Records provided
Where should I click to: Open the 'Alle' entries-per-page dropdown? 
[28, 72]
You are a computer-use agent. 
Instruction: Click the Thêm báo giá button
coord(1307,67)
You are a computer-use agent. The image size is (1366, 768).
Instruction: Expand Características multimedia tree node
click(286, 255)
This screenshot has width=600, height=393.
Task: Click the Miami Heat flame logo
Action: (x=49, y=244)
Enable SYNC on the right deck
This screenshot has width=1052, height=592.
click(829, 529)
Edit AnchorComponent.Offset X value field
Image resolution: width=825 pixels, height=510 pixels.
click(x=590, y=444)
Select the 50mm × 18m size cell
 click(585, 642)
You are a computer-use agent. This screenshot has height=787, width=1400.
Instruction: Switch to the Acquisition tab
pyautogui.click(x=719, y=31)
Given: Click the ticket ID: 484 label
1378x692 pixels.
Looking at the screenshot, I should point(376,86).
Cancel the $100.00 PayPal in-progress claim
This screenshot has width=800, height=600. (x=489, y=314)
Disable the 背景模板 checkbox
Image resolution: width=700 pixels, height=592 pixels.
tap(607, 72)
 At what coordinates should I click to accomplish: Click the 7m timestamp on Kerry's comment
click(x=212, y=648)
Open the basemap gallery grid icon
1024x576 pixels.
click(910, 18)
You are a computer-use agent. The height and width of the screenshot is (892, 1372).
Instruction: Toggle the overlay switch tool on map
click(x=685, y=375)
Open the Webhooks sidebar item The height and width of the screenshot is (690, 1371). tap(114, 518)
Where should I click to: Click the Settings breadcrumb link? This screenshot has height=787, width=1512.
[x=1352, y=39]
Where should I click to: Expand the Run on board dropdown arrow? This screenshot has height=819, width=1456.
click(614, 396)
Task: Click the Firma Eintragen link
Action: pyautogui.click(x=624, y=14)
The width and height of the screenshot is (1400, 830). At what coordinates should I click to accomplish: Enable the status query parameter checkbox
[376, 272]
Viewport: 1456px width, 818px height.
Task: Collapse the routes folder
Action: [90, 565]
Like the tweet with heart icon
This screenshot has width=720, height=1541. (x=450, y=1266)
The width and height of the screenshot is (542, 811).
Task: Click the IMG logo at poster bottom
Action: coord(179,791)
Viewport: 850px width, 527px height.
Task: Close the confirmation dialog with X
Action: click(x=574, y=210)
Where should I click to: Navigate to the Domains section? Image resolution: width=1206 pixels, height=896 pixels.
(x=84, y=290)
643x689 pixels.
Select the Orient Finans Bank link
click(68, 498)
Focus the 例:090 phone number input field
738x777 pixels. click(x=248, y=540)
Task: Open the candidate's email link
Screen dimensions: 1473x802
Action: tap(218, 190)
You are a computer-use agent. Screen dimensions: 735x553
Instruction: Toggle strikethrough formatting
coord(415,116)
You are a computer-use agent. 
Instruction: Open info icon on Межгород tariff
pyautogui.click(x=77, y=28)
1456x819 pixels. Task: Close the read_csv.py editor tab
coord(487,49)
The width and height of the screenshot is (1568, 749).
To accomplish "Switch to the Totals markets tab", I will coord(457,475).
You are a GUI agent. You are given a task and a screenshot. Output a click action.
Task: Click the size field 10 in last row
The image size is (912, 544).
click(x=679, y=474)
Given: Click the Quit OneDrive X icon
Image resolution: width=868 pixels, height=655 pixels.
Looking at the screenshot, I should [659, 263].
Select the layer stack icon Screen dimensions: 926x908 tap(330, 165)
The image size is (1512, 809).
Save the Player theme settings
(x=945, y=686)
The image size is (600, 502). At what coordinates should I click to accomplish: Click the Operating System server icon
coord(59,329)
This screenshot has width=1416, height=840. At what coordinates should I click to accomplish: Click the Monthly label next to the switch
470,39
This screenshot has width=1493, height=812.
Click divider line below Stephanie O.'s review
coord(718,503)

Work instructions
Reproduce the listing word for word, starting with its first line and going on through the line with "click(829, 529)".

Exercise result
Where should I click to: Open the 'Alle' entries-per-page dropdown? 
[28, 72]
You are a computer-use agent. 
Instruction: Click the Thêm báo giá button
coord(1307,67)
You are a computer-use agent. The image size is (1366, 768).
Instruction: Expand Características multimedia tree node
click(286, 255)
This screenshot has width=600, height=393.
Task: Click the Miami Heat flame logo
Action: (x=49, y=244)
Enable SYNC on the right deck
This screenshot has width=1052, height=592.
click(829, 529)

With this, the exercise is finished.